* _Goal of the exercise_: Render the records from the line containing "Task: Select the Webinar radio option" through the end as a Markdown table with the columns "No." and "Record Line". Give one numbered row per line, and leave out blank lines and the pictures.
----------------------------------------
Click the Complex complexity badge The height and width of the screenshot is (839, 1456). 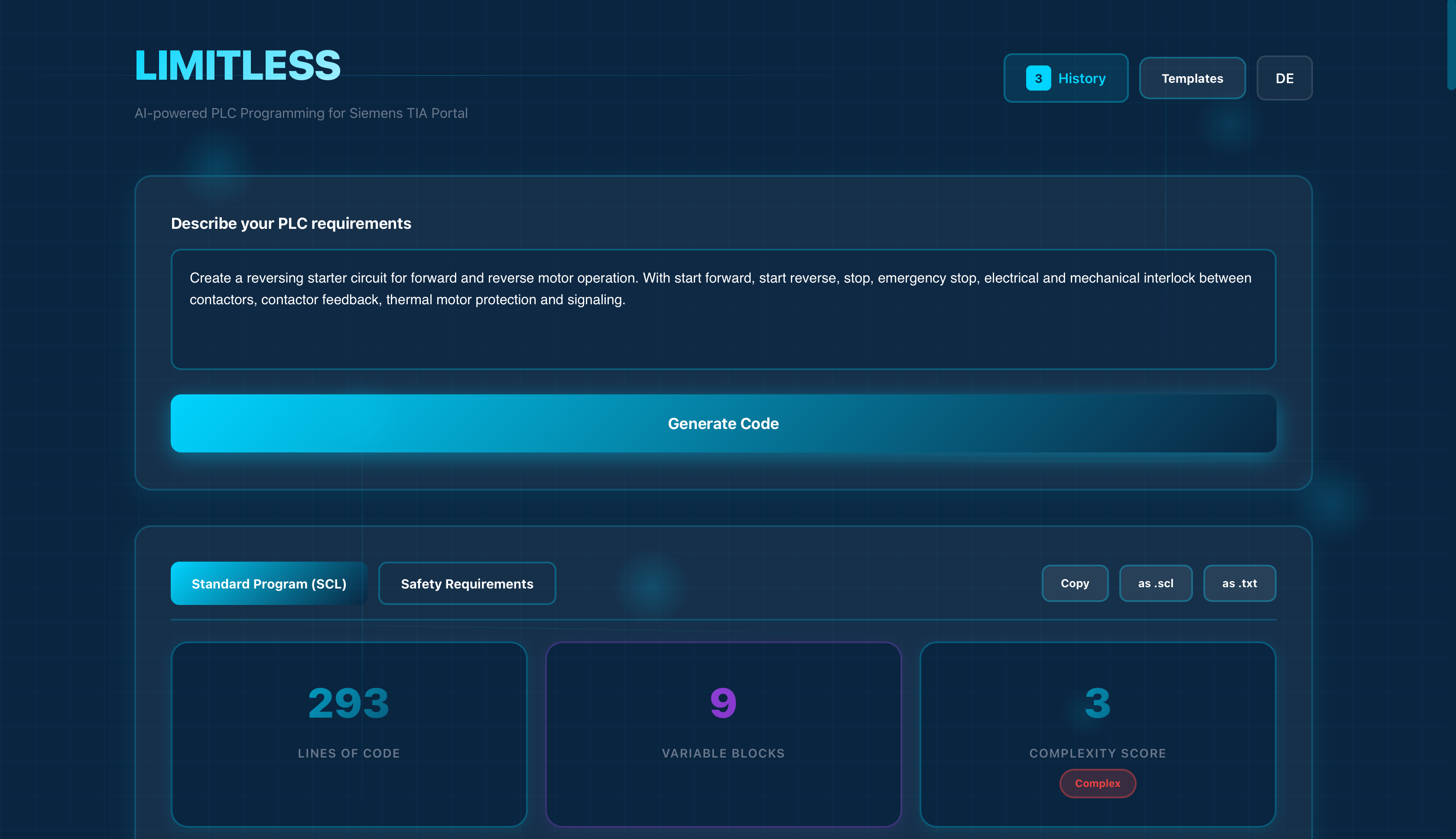click(1097, 783)
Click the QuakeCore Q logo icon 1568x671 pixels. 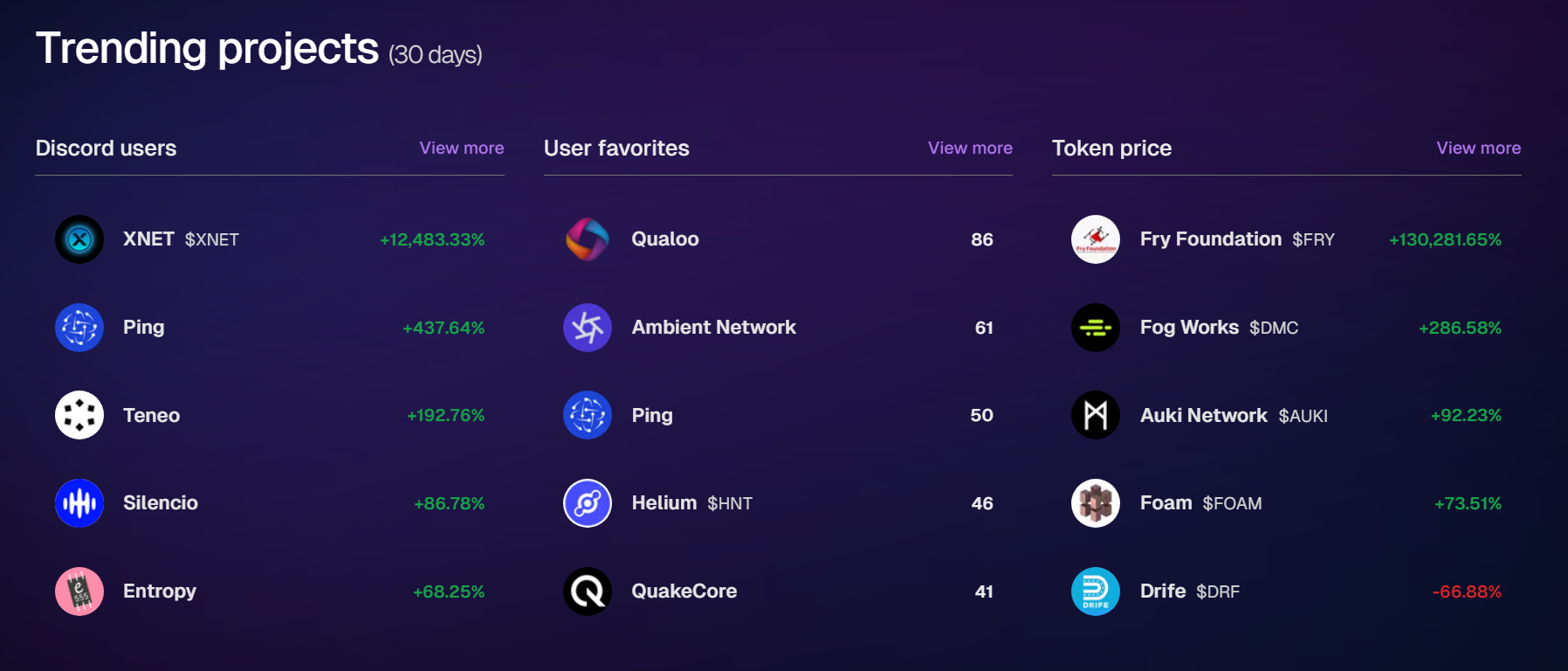point(588,591)
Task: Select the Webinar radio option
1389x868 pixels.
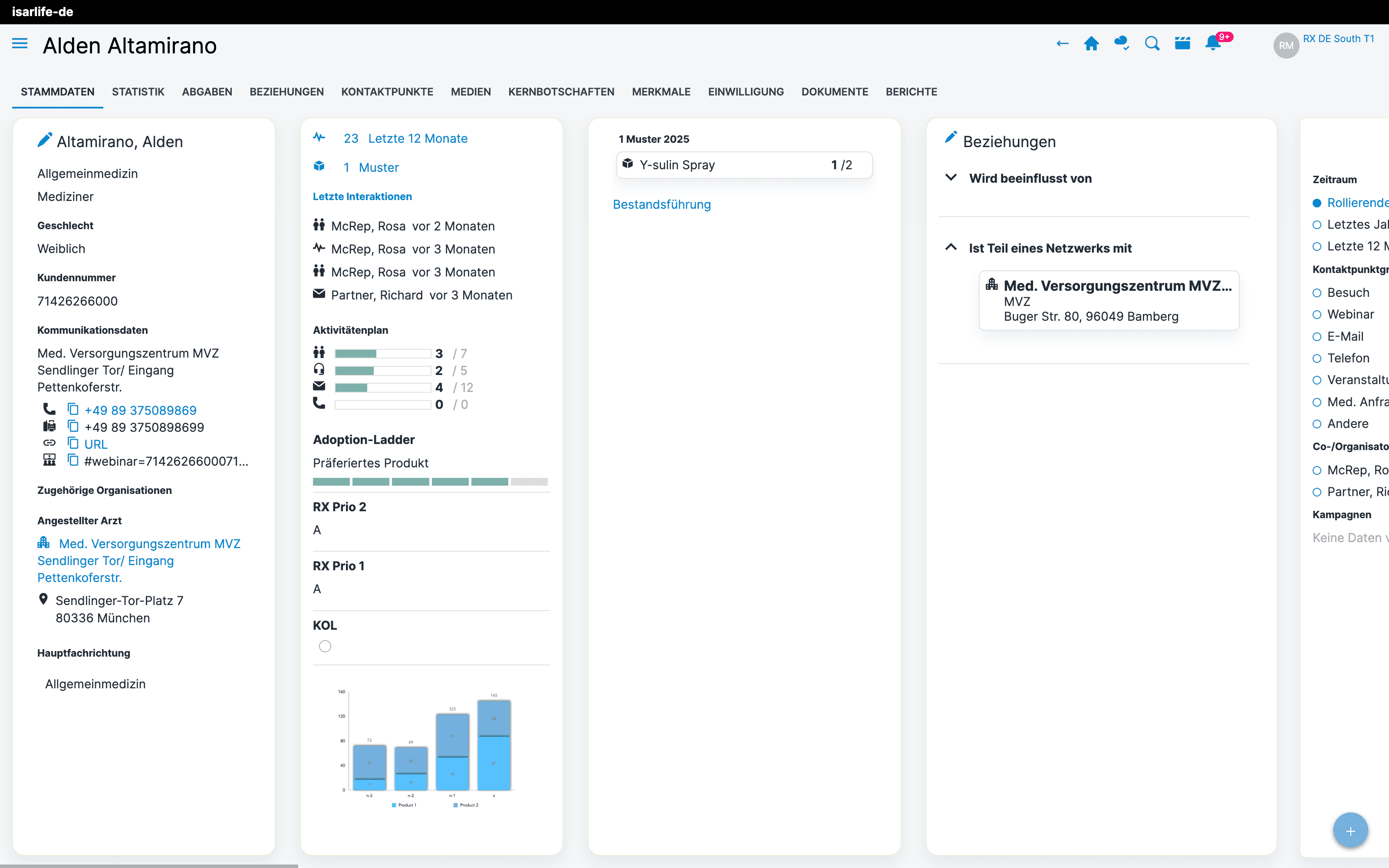Action: 1317,315
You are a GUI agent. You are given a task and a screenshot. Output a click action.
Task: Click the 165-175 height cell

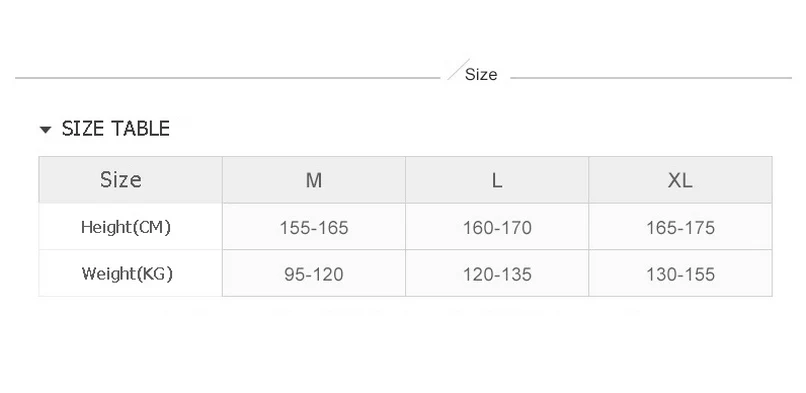(x=680, y=227)
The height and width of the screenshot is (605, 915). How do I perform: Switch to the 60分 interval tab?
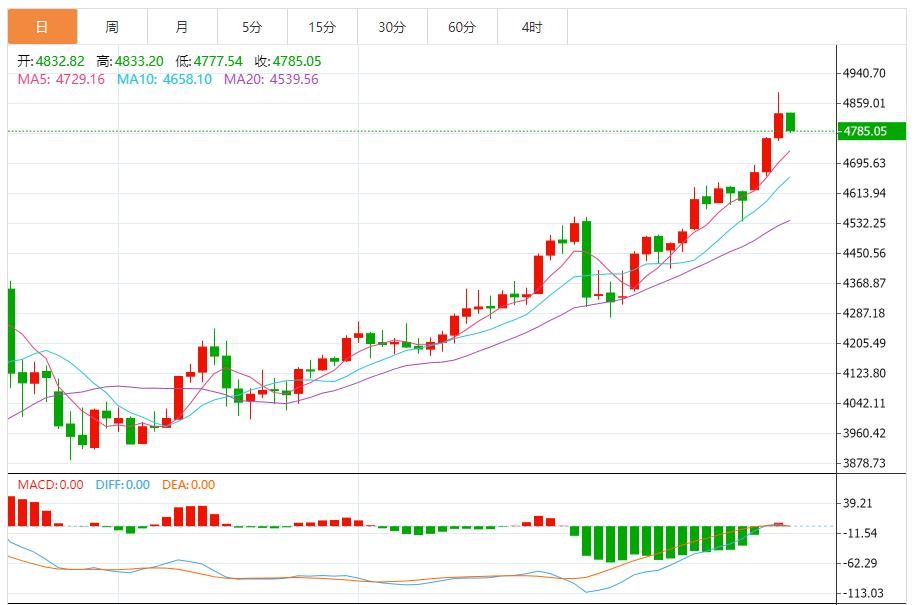click(x=462, y=27)
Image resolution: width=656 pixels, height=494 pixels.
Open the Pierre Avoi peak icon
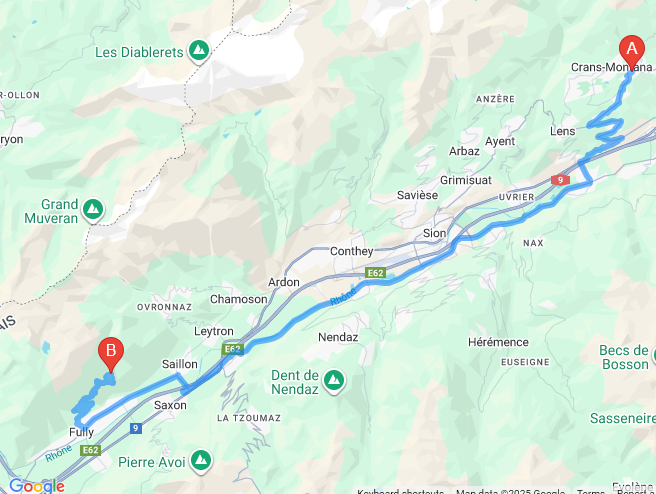coord(201,461)
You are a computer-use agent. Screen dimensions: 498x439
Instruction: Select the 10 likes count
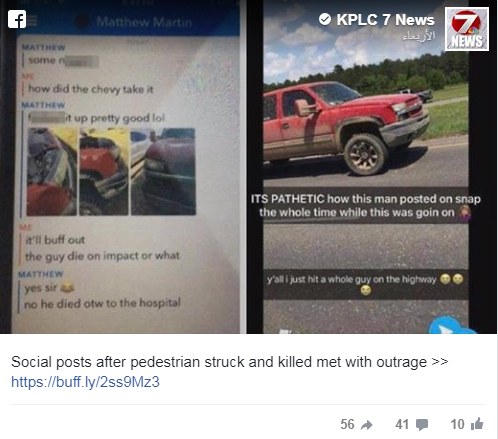point(457,424)
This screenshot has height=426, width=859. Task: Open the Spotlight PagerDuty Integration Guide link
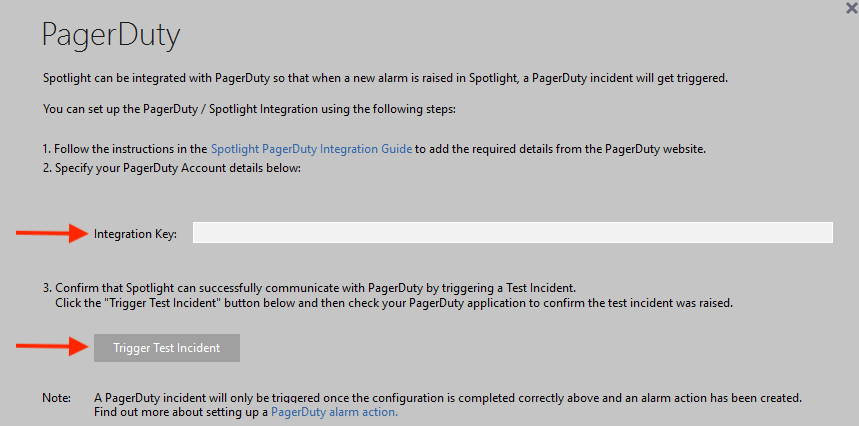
----------------------------------------
* _Task solution_:
| No. | Record Line |
|---|---|
| 1 | Task: Select the Webinar radio option |
| 2 | 1389x868 pixels. |
| 3 | Action: 1317,315 |
| 4 | You are a GUI agent. You are given a task and a screenshot. Output a click action. |
| 5 | Task: Click the 165-175 height cell |
| 6 | (x=680, y=227) |
| 7 | The height and width of the screenshot is (605, 915). How do I perform: Switch to the 60分 interval tab? |
| 8 | click(x=462, y=27) |
| 9 | Image resolution: width=656 pixels, height=494 pixels. |
| 10 | Open the Pierre Avoi peak icon |
| 11 | coord(201,461) |
| 12 | You are a computer-use agent. Screen dimensions: 498x439 |
| 13 | Instruction: Select the 10 likes count |
| 14 | point(457,424) |
| 15 | This screenshot has height=426, width=859. Task: Open the Spotlight PagerDuty Integration Guide link |